* _Task statement_: In the interview with Ramp's CEO, what valuation did Ramp reach in November 2025?
Study text: Begin
Ramp’s CEO on building zero-touch finance

Ramp has grown from a New York start-up into one of the world’s largest venture-backed fintech companies, serving more than 50,000 organizations. Founded in 2019, Ramp reached a $32 billion valuation in November 2025 by focusing on financial products that help companies save time and money. Today, that idea underpins an AI-powered platform spanning corporate cards, expense management, bill payments, procurement, treasury, and travel.

Ramp cofounder and CEO Eric Glyman sat down with Maurice Obeid, a senior partner at McKinsey, to discuss Ramp’s founding philosophy, its rapid growth, how AI is reshaping finance work, and why video games can be useful training for managing complex corporate systems.

This interview has been edited for clarity and length.

Automating the worst hour of the month

Maurice Obeid: Great to have you, Eric. Tell me a bit about your company. What exactly does Ramp do?

Eric Glyman: Many people know us for bringing AI into finance teams. One way to think about it is that for many employees, the worst hour of their month is the one they spend doing expense reports. It feels low value and takes a lot of work.

Ramp automates that. We issue simple-to-use corporate cards that do your expenses: automatically capture receipts, label transactions, and map them directly into accounting systems. Beyond expenses, customers can pay bills, run procurement, and manage treasury through the platform.
Study text: End
Records shown: Begin
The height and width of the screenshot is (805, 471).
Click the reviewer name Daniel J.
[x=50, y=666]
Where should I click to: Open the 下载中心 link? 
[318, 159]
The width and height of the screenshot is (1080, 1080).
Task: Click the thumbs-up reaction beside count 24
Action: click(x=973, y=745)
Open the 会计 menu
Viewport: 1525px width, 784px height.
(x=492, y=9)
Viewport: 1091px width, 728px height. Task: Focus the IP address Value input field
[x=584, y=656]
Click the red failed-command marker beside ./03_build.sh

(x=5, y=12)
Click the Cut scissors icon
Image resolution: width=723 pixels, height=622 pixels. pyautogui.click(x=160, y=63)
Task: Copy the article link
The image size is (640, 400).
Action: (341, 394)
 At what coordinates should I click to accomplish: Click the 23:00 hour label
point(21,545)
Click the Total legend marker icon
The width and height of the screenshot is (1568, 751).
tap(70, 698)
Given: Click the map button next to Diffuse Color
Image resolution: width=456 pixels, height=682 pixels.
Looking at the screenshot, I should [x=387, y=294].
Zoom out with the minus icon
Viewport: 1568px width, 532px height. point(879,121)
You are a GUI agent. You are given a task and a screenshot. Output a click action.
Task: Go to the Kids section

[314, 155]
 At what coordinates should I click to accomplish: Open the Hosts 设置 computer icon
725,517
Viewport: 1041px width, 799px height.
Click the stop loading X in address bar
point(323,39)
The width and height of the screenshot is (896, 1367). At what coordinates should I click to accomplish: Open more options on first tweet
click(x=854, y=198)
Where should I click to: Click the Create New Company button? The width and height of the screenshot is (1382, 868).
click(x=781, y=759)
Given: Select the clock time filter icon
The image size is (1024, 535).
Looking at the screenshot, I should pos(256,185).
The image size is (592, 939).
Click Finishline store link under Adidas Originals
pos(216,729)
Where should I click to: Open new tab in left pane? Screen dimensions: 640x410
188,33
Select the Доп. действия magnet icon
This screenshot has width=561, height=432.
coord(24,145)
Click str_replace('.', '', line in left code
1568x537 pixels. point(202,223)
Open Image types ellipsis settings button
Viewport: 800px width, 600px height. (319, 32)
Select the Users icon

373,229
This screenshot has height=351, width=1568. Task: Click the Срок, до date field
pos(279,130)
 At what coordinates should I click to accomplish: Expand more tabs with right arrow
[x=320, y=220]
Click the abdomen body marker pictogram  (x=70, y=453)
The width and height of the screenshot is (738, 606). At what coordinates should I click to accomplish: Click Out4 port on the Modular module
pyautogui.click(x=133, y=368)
Records shown: End
* _Answer box_: $32 billion